The government of England is one of appeasement. Furigans, misfits who thrive on violence and anarchy are deemed not responsible for their criminal behavior because of being disadvantage and marginalize. Indeed, to condemn them is to commit an act of Nastiness, be harried by Compassion Stewards, and come under the scrutiny from the Commission for Fairness. All parties adhere to this Political Consensus. Debate is empty and meaningless.
Roger Tyson, a business magnate, is a solitary voice calling for a return to truth, justice, freedom of speech, and an end to mandated Niceness. He’s being vilified for it until his dire predictions of economic collapse begin to manifest.

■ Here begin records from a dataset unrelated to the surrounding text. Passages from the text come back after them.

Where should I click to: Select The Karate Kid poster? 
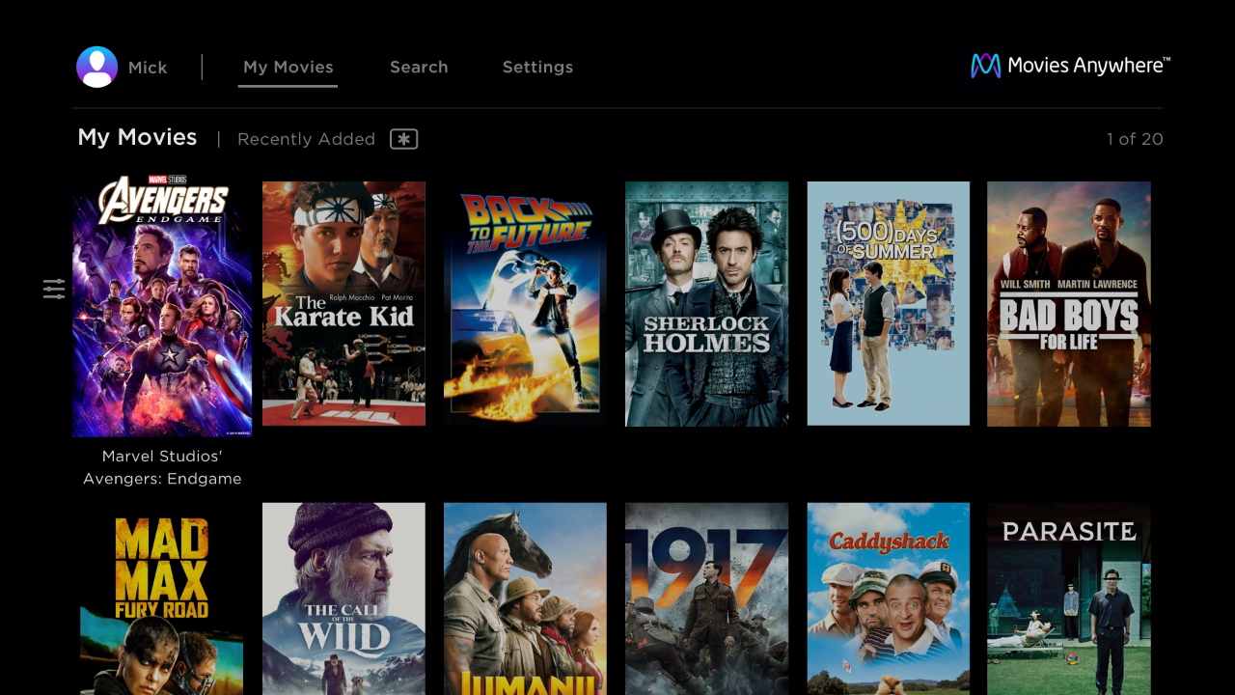pos(343,303)
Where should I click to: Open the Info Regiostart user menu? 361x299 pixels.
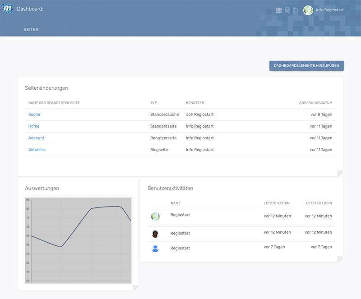pyautogui.click(x=329, y=10)
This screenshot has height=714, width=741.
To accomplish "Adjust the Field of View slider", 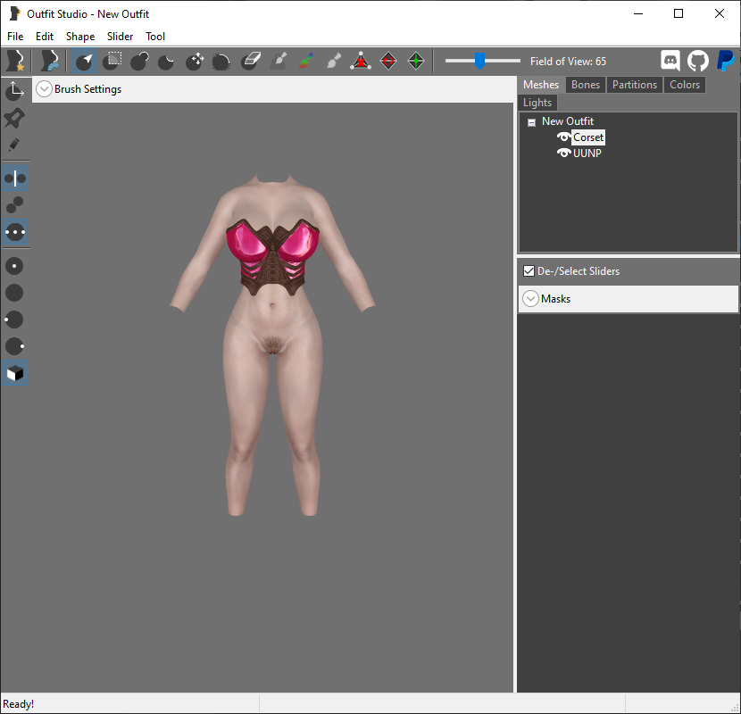I will 480,61.
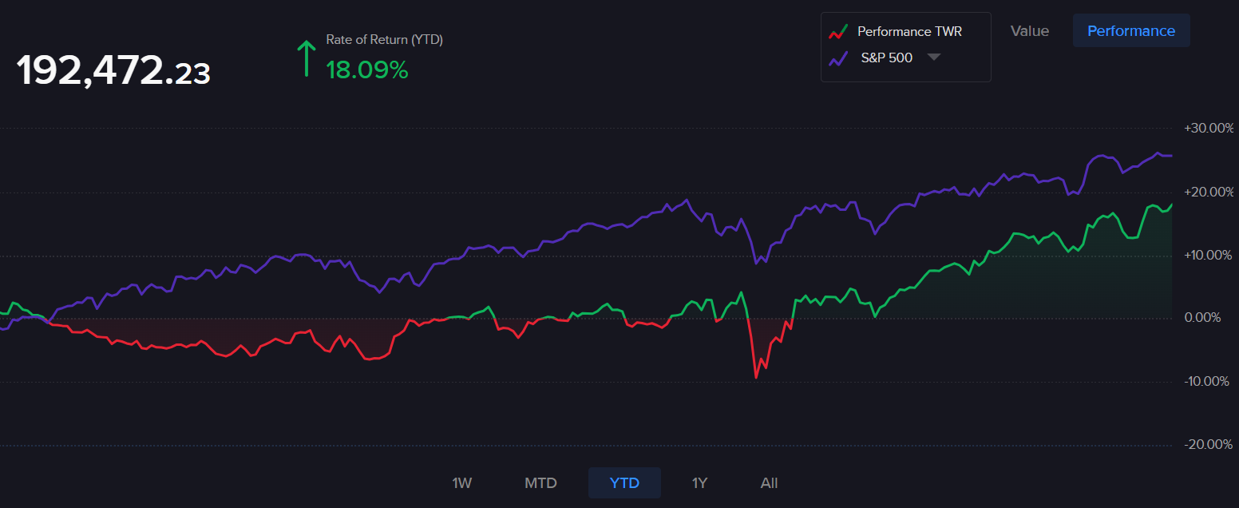The image size is (1239, 508).
Task: Click the +30.00% axis label
Action: 1209,129
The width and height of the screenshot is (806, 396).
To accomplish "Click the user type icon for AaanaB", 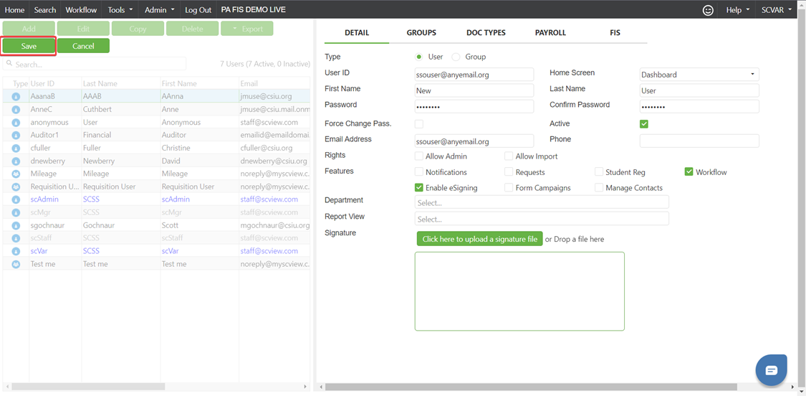I will (16, 96).
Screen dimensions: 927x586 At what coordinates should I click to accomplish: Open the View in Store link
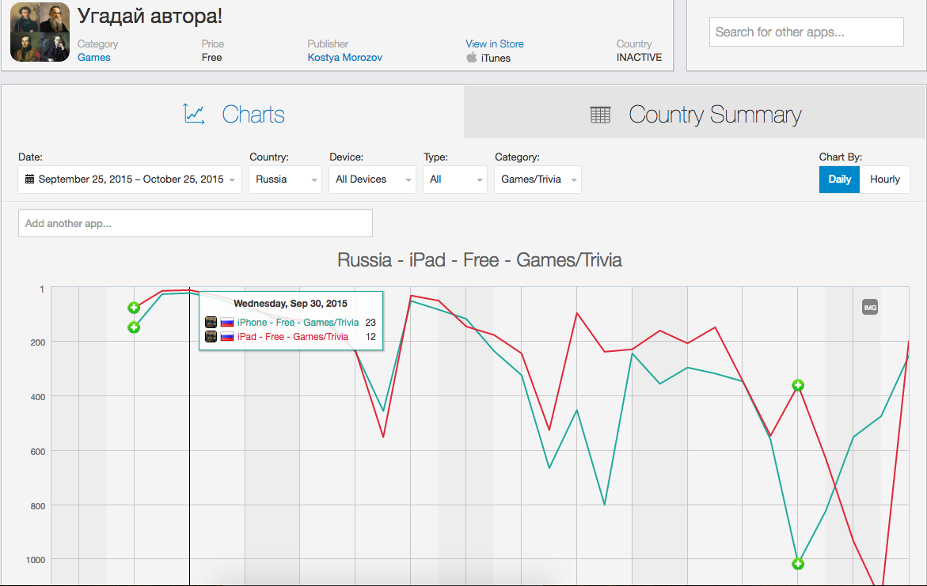pos(494,43)
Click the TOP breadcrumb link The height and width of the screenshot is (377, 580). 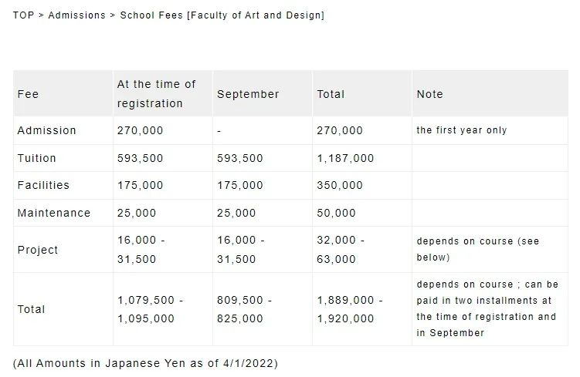pyautogui.click(x=23, y=15)
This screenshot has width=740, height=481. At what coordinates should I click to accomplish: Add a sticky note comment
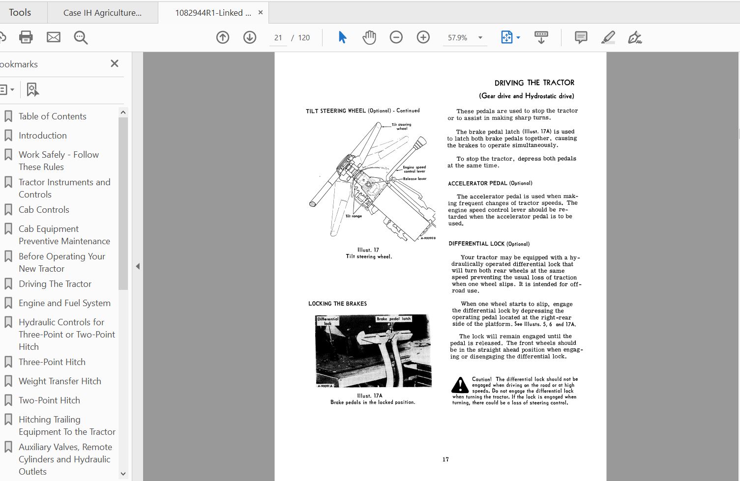(581, 37)
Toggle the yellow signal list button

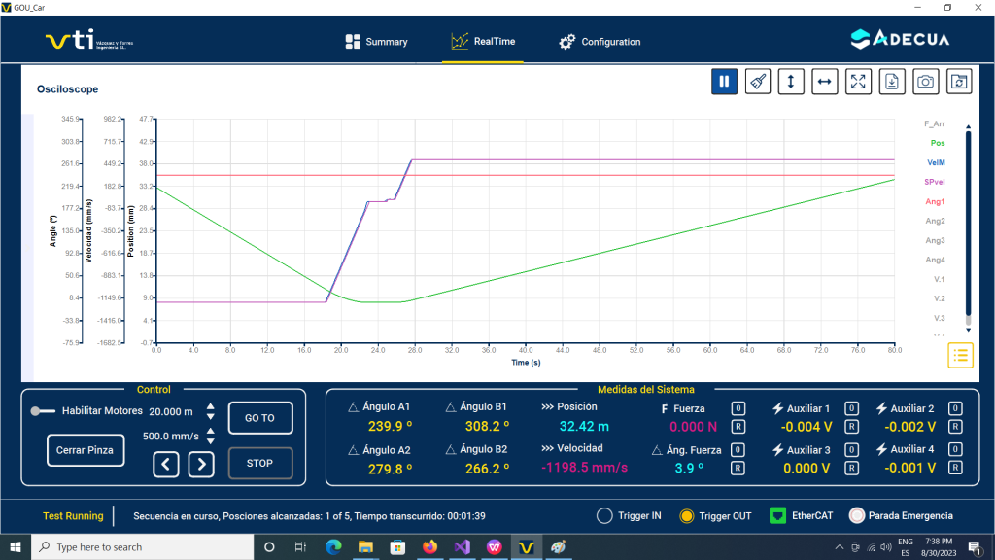(960, 355)
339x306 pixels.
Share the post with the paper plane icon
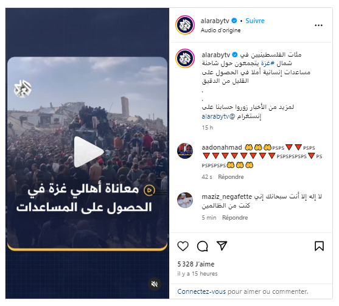pyautogui.click(x=222, y=246)
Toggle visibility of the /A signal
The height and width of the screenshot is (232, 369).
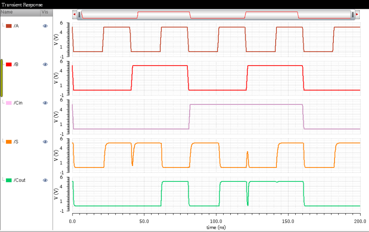click(x=45, y=25)
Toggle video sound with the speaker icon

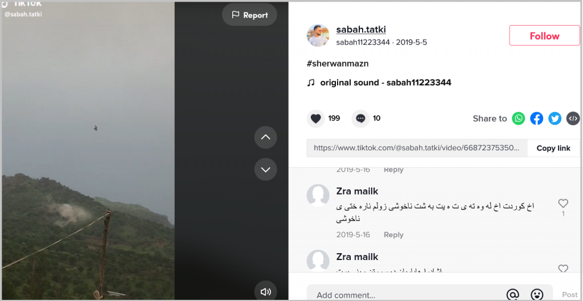[265, 292]
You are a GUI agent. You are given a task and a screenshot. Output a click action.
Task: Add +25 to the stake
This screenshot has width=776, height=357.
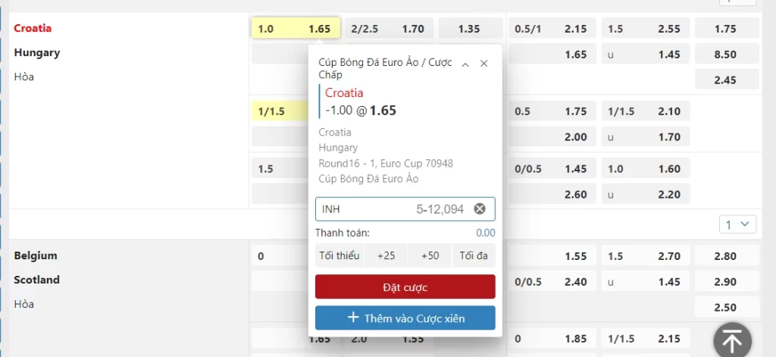click(386, 255)
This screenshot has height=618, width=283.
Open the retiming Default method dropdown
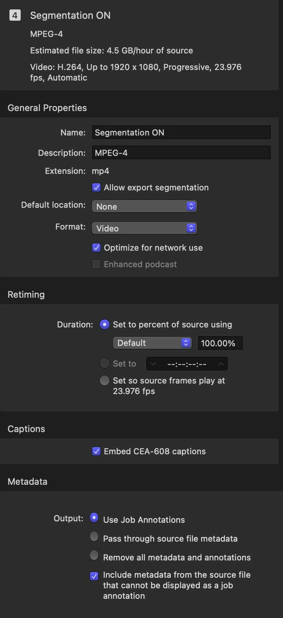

But are Roger’s tough-love politics and bare-knuckle tactics enough to save England from the shadowy Muhonin who are preparing to violently overthrow the decaying, corrupt government and reinvent this Green and Pleasant Land by imposing their own violent and radical ideology?
Steve Shahbazian’s novel, Green and Pleasant Land, is cleverly conceived and well-considered dystopian fiction similar to George Orwell’s classic in that the government seeks to gain consensus not through violence but by influencing the cultural milieus of the masses. If you disagree with the policies of the government of the day they don’t make you disappear, they use their unwitting operatives to shame you into silence.
However, the strength of this novel is also its weakness. Replete with political machinations and characters launching into philosophical diatribes it is dense, plodding and much of the dialogue is didactic. Real action, the exciting kind that builds tension is scarce, and similar scenarios of debate, discussion, and ultimately indecision, are presented again and again with little or no consequences.
Well-developed characterization is also lacking with the host of characters only defined by their political affiliations.
The author has also chosen to use Japanese greetings and political terminology throughout the story. Perhaps it is a metaphor to indicate how far the birthplace of the Parliamentary system has drifted from its roots. If so, it’s an unnecessary impediment.